LLMLingua: Compressing Prompts for Accelerated Inference of Large Language Models
Original Paper: https://arxiv.org/abs/2310.05736
By: Huiqiang Jiang, Qianhui Wu, Chin-Yew Lin, Yuqing Yang, Lili Qiu
Abstract:
Large language models (LLMs) have been applied in various applications due to their astonishing capabilities.
With advancements in technologies such as chain-of-thought (CoT) prompting and in-context learning (ICL), the prompts fed to LLMs are becoming increasingly lengthy, even exceeding tens of thousands of tokens.
To accelerate model inference and reduce cost, this paper presents
LLMLingua, a coarse-to-fine prompt compression method that involves a budget controller to maintain semantic integrity under high compression ratios, a token-level iterative compression algorithm to better model the interdependence between compressed contents, and an instruction tuning based method for distribution alignment between language models.

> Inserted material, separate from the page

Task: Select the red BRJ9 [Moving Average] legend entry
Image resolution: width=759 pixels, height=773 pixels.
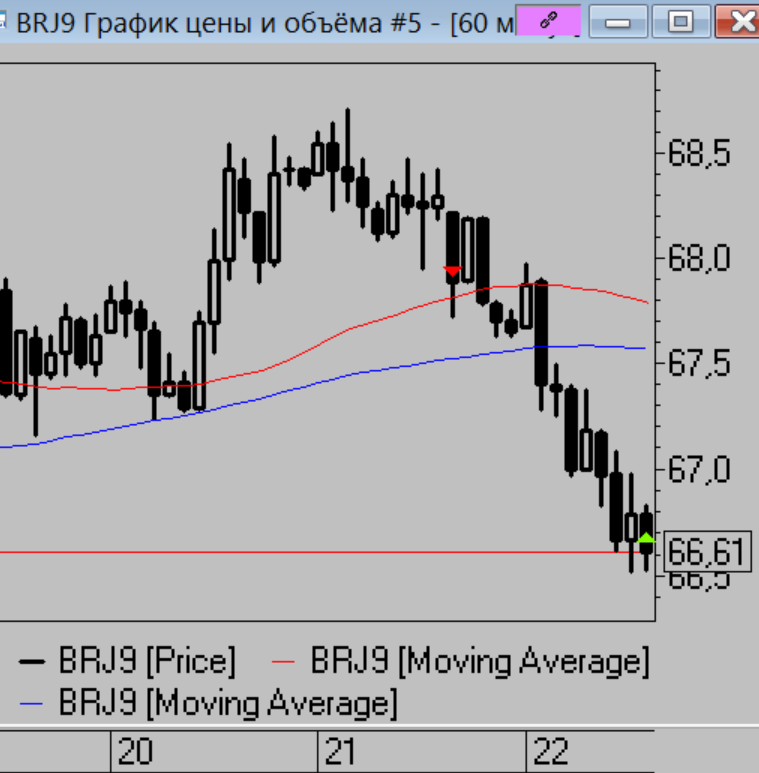Action: pos(461,661)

We conduct experiments and analysis over four datasets from different scenarios, i.e., GSM8K, BBH, ShareGPT, and Arxiv-March23; showing that the proposed approach yields state-of-the-art performance and allows for up to 20x compression with little performance loss. Our code is available at this https URL
Summary Notes
LLMLingua: Streamlining Large Language Model Inference with Prompt Compression
In the dynamic realm of artificial intelligence, Large Language Models (LLMs) like GPT-3 are revolutionizing the way machines comprehend and generate human language. However, the complexity and size of these models bring significant computational costs.
Enter LLMLingua, a revolutionary approach that compresses prompts to speed up model inference while maintaining performance. This post explores how LLMLingua works and its benefits, offering insights for AI Engineers in enterprise settings aiming to efficiently use LLMs.
Understanding LLMLingua
LLMLingua introduces a unique coarse-to-fine prompt compression technique, aimed at shortening prompts to save computational resources during model inference. This is crucial as the trend towards using longer prompts for better context and learning grows.
Core Features of LLMLingua:
- Budget Controller: Dynamically adjusts compression ratios for different prompt parts (instructions, demonstrations, question), ensuring semantic meaning is retained through coarse compression.
- Iterative Token-level Compression: Focuses on maintaining key information by analyzing token dependencies, preventing loss of crucial details.
- Distribution Alignment: Aligns the distribution of a smaller model used in initial compression steps with the target LLM through fine-tuning, making sure compressed prompts remain effective.
Performance Validation
LLMLingua was put to the test across tasks like reasoning and summarization on four diverse datasets, showing:
- Up to 20x compression rates with minimal performance loss.
- Superiority over existing methods, effectively preserving prompt information and reasoning even at high compression levels.
- The critical role of distribution alignment for maintaining compressed prompt quality.
Addressing Challenges and Future Directions
While LLMLingua excels, it faces hurdles at very high compression rates on complex tasks, indicating a limit to how much a prompt can be compressed without affecting outcomes. Also, differences in tokenizer length estimation between models could pose issues.
Moving Forward
LLMLingua offers a path towards reducing LLM operational costs without compromising performance, adaptable across various tasks.
It's a step forward in making LLMs more accessible and efficient for broad use. For AI Engineers, this could mean significant cost savings and more applications for LLMs.
Continued research in prompt compression will remain vital for the scalable use of LLMs.
In summary, LLMLingua addresses the growing computational demands of LLMs, opening new avenues for their application. By combining LLM capabilities with compressed prompts, it sets the stage for broader, more efficient AI advancements.